*** Opening of RECORDS FOR THE EXERCISE ***
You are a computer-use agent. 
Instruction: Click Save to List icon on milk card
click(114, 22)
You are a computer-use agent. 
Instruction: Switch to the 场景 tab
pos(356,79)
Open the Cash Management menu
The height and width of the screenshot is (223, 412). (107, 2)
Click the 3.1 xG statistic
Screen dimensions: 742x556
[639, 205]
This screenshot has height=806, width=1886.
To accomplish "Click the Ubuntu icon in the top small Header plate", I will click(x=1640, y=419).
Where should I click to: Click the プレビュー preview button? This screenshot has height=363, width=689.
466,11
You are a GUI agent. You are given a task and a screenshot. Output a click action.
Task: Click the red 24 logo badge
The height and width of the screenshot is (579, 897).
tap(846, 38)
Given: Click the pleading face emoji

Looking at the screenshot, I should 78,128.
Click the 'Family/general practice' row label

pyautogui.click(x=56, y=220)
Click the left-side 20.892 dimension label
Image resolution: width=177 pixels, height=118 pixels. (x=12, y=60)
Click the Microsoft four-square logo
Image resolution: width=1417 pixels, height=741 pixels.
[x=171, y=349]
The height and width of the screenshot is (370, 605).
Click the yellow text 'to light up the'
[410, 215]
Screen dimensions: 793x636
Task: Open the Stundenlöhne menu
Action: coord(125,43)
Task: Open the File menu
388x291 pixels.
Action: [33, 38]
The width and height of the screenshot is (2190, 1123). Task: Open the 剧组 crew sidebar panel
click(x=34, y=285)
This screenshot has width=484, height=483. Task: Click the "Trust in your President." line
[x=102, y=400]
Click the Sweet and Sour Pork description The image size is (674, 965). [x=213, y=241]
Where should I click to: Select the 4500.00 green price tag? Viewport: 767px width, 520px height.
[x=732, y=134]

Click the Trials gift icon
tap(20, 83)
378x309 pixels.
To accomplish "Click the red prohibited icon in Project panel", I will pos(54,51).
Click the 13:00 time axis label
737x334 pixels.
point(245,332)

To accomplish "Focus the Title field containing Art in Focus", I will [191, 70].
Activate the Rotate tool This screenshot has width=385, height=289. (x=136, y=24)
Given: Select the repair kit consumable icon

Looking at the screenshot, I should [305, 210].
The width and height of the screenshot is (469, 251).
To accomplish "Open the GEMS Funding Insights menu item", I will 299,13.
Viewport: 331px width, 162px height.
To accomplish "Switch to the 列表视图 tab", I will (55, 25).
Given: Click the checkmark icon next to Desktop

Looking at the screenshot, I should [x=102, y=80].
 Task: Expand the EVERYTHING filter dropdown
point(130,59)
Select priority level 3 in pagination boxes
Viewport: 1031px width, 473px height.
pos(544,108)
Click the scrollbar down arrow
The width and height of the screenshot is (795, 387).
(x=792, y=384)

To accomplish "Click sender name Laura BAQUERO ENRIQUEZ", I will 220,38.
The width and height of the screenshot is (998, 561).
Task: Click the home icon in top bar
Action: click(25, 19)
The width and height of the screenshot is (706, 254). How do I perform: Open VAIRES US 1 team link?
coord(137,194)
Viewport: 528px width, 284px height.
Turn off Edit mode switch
*** Close of RECORDS FOR THE EXERCISE ***
*WORK TO COMPLETE*: Please retype every entry above exactly as it stands.

*OUTPUT OF THE TASK*:
You are a computer-use agent. 
Instruction: Click Save to List icon on milk card
click(114, 22)
You are a computer-use agent. 
Instruction: Switch to the 场景 tab
pos(356,79)
Open the Cash Management menu
The height and width of the screenshot is (223, 412). (107, 2)
Click the 3.1 xG statistic
Screen dimensions: 742x556
[639, 205]
This screenshot has height=806, width=1886.
To accomplish "Click the Ubuntu icon in the top small Header plate", I will click(x=1640, y=419).
Where should I click to: Click the プレビュー preview button? This screenshot has height=363, width=689.
466,11
You are a GUI agent. You are given a task and a screenshot. Output a click action.
Task: Click the red 24 logo badge
The height and width of the screenshot is (579, 897).
tap(846, 38)
Given: Click the pleading face emoji

Looking at the screenshot, I should 78,128.
Click the 'Family/general practice' row label

pyautogui.click(x=56, y=220)
Click the left-side 20.892 dimension label
Image resolution: width=177 pixels, height=118 pixels. (x=12, y=60)
Click the Microsoft four-square logo
Image resolution: width=1417 pixels, height=741 pixels.
[x=171, y=349]
The height and width of the screenshot is (370, 605).
Click the yellow text 'to light up the'
[410, 215]
Screen dimensions: 793x636
Task: Open the Stundenlöhne menu
Action: coord(125,43)
Task: Open the File menu
388x291 pixels.
Action: [33, 38]
The width and height of the screenshot is (2190, 1123). Task: Open the 剧组 crew sidebar panel
click(x=34, y=285)
This screenshot has width=484, height=483. Task: Click the "Trust in your President." line
[x=102, y=400]
Click the Sweet and Sour Pork description The image size is (674, 965). [x=213, y=241]
Where should I click to: Select the 4500.00 green price tag? Viewport: 767px width, 520px height.
[x=732, y=134]

Click the Trials gift icon
tap(20, 83)
378x309 pixels.
To accomplish "Click the red prohibited icon in Project panel", I will pos(54,51).
Click the 13:00 time axis label
737x334 pixels.
point(245,332)

To accomplish "Focus the Title field containing Art in Focus", I will [191, 70].
Activate the Rotate tool This screenshot has width=385, height=289. (x=136, y=24)
Given: Select the repair kit consumable icon

Looking at the screenshot, I should [305, 210].
The width and height of the screenshot is (469, 251).
To accomplish "Open the GEMS Funding Insights menu item", I will 299,13.
Viewport: 331px width, 162px height.
To accomplish "Switch to the 列表视图 tab", I will (55, 25).
Given: Click the checkmark icon next to Desktop

Looking at the screenshot, I should [x=102, y=80].
 Task: Expand the EVERYTHING filter dropdown
point(130,59)
Select priority level 3 in pagination boxes
Viewport: 1031px width, 473px height.
pos(544,108)
Click the scrollbar down arrow
The width and height of the screenshot is (795, 387).
(x=792, y=384)

To accomplish "Click sender name Laura BAQUERO ENRIQUEZ", I will 220,38.
The width and height of the screenshot is (998, 561).
Task: Click the home icon in top bar
Action: click(25, 19)
The width and height of the screenshot is (706, 254). How do I perform: Open VAIRES US 1 team link?
coord(137,194)
Viewport: 528px width, 284px height.
Turn off Edit mode switch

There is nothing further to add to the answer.